Le personnage qui nous amène ensuite en 2015 a également l’habitude de subir le rejet. Beaucoup des habitants de Teesside, qui le surnomment le Taré, ont oublié qu’il s’appelle Jim. Son allure négligée et sa démarche boiteuse font peur aux enfants. Seule sa sœur Corina prend soin de lui, mais jusqu’à quand ? Elle fait partie de ceux qui résistent à la tentation du départ, s’obstinant à tenir l’unique salon de coiffure du quartier, mais sa clientèle est de plus en plus rare et vieillissante. Lui aussi revient sur des épisodes de sa jeunesse, marquée la découverte de son homosexualité et de l’acid house.

━━━━━━━━━━━━━━━━━━━━━━━━━━━━━━

- _PETITE TÂCHE 1_:
Répondez à ces questions sur l'extrait :
(a) Quel surnom les habitants de Teesside donnent-ils à Jim ?
(b) Quel commerce sa sœur Corina tient-elle ?
(c) Vers quelle année le personnage nous amène-t-il ?
Ces enregistrements n'ont aucun rapport avec l'extrait.

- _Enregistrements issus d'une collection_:
━━━━━━━━━━━━━━━━━━━━━━━━━━━━━━

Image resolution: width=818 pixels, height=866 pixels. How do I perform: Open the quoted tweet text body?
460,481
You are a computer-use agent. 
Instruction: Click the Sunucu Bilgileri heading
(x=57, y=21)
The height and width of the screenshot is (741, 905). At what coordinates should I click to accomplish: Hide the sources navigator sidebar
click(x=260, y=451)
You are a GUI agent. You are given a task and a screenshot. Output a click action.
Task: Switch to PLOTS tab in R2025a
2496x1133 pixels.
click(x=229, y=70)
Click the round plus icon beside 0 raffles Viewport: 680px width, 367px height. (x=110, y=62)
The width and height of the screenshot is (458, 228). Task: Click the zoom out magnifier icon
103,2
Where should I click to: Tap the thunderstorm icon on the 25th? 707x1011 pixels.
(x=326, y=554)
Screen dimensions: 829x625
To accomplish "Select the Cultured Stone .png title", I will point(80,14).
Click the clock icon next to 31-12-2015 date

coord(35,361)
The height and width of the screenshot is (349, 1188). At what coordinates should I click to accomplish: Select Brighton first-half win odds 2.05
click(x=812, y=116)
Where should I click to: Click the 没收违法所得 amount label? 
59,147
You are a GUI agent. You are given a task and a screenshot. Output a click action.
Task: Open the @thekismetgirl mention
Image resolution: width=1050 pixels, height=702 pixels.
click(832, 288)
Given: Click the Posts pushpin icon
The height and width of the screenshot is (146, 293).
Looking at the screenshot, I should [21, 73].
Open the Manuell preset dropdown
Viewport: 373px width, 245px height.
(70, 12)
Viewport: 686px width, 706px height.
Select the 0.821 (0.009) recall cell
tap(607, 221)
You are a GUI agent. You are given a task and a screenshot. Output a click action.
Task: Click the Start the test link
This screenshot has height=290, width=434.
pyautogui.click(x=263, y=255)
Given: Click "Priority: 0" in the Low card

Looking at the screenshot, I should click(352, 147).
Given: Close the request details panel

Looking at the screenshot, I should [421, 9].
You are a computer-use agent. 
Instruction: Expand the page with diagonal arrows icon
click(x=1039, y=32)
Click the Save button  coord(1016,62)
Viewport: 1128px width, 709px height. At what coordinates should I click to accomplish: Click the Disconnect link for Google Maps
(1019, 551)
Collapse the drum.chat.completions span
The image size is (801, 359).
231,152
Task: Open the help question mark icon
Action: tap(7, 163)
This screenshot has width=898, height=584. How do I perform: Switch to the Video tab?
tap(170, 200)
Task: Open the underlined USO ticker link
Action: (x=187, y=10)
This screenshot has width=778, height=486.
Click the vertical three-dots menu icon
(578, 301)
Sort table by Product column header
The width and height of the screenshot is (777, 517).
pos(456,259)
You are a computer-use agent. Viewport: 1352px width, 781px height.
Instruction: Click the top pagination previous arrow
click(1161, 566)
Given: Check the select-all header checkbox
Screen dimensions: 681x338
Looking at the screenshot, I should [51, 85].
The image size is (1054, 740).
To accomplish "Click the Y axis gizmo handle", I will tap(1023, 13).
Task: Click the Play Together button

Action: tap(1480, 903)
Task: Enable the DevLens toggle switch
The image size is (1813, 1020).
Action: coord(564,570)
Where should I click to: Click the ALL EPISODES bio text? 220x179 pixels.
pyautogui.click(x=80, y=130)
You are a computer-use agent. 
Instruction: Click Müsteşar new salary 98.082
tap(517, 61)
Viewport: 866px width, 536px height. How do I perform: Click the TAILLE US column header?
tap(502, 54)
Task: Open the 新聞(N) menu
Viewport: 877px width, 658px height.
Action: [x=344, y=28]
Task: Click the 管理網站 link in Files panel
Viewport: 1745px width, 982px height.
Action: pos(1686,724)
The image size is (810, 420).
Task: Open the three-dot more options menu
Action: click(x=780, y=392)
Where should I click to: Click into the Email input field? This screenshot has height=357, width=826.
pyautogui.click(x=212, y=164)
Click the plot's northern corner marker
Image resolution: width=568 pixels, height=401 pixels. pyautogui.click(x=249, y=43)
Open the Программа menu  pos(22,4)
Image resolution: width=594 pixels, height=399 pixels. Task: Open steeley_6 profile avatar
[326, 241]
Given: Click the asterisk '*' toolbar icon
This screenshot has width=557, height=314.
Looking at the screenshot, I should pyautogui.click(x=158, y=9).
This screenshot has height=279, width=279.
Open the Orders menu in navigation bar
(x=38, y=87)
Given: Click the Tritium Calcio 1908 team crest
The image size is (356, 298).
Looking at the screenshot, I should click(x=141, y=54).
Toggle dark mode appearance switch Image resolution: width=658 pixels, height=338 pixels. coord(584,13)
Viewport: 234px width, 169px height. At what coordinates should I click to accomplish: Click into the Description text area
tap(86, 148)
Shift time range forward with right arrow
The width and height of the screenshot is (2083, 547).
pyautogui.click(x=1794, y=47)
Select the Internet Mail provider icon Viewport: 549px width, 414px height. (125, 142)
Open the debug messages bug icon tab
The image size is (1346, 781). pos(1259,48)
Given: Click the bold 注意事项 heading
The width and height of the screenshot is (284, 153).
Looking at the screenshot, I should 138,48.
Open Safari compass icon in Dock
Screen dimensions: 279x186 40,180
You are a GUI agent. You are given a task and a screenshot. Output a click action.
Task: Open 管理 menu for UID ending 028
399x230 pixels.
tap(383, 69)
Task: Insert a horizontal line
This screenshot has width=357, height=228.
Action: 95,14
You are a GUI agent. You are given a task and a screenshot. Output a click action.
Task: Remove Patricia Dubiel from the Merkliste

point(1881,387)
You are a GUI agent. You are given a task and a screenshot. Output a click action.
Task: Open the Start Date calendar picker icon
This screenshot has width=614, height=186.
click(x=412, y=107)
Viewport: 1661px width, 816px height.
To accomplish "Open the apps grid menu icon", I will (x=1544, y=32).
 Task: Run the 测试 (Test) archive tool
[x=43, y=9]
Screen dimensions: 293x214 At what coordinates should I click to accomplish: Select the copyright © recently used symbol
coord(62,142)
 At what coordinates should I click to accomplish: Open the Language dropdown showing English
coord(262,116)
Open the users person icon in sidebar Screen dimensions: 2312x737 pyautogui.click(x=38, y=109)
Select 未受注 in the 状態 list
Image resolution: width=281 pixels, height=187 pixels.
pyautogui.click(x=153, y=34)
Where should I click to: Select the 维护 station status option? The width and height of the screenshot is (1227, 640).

━━━━━━━━━━━━━━━━━━━━━━━━━━━━━━

- _PETITE TÂCHE 2_:
Veuillez exprimer sous forme de liste JSON de chaînes, une par ligne et sans les lignes vides, tout ce qui va de la ligne des enregistrements contenant "Open the debug messages bug icon tab" jusqu'à la fin des enregistrements.

- _BONNE RÉPONSE 1_:
(a) Le Taré.
(b) L'unique salon de coiffure du quartier.
(c) 2015.

- _BONNE RÉPONSE 2_:
[
  "Open the debug messages bug icon tab",
  "The image size is (1346, 781). pos(1259,48)",
  "Given: Click the bold 注意事项 heading",
  "The width and height of the screenshot is (284, 153).",
  "Looking at the screenshot, I should 138,48.",
  "Open Safari compass icon in Dock",
  "Screen dimensions: 279x186 40,180",
  "You are a GUI agent. You are given a task and a screenshot. Output a click action.",
  "Task: Open 管理 menu for UID ending 028",
  "399x230 pixels.",
  "tap(383, 69)",
  "Task: Insert a horizontal line",
  "This screenshot has width=357, height=228.",
  "Action: 95,14",
  "You are a GUI agent. You are given a task and a screenshot. Output a click action.",
  "Task: Remove Patricia Dubiel from the Merkliste",
  "point(1881,387)",
  "You are a GUI agent. You are given a task and a screenshot. Output a click action.",
  "Task: Open the Start Date calendar picker icon",
  "This screenshot has width=614, height=186.",
  "click(x=412, y=107)",
  "Viewport: 1661px width, 816px height.",
  "To accomplish \"Open the apps grid menu icon\", I will (x=1544, y=32).",
  " Task: Run the 测试 (Test) archive tool",
  "[x=43, y=9]",
  "Screen dimensions: 293x214 At what coordinates should I click to accomplish: Select the copyright © recently used symbol",
  "coord(62,142)",
  " At what coordinates should I click to accomplish: Open the Language dropdown showing English",
  "coord(262,116)",
  "Open the users person icon in sidebar Screen dimensions: 2312x737 pyautogui.click(x=38, y=109)",
  "Select 未受注 in the 状態 list",
  "Image resolution: width=281 pixels, height=187 pixels.",
  "pyautogui.click(x=153, y=34)",
  "Where should I click to: Select the 维护 station status option? The width and height of the screenshot is (1227, 640)."
]